The number of dementia cases in this study was small, possibly limiting the overall power of the findings. In addition, the investigators were unable to determine causal factors associated with ARHL and cognitive decline, as the meta-analyses were performed for observational study data.

 

In this review and meta-analysis, researchers searched online research databases for cohort and cross-sectional studies assessing ARHL and associated cognitive outcomes. A total of 36 studies were included in this meta-analysis (n=20,264).

Researchers found a significant association for ARHL and executive functions (range, r=−0.08 [95% CI, −0.12 to −0.04] to r=−0.18 [95% CI, −0.25 to −0.10), processing speed (r=−0.13; 95% CI, −0.18 to 0.08), semantic memory (r=−0.14; 95% CI, −0.20 to −0.08), visuospatial ability (r = −0.11; 95% CI, −0.19 to −0.03), and global cognition (r=−0.15; 95% CI, −0.18 to −0.11) in the cross-sectional studies.

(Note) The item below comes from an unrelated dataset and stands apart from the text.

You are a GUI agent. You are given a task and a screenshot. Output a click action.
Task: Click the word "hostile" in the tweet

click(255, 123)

In addition, an association was found between ARHL and cognitive impairment (odds ratio, 2.00; 95% CI, 1.39-2.89) and dementia (odds ratio, 2.42; 95% CI, 1.24-4.72). According to the investigators, consistent findings within the included studies suggest that impaired verbal communication, as well as vascular function, are potential key contributors to the association between ARHL and cognitive function decline.

Considering that this study demonstrates an association between ARHL and potentially higher cognitive disease burden, the investigators suggest primary healthcare practitioners "would benefit from standard guidelines for screening and referring patients with hearing loss."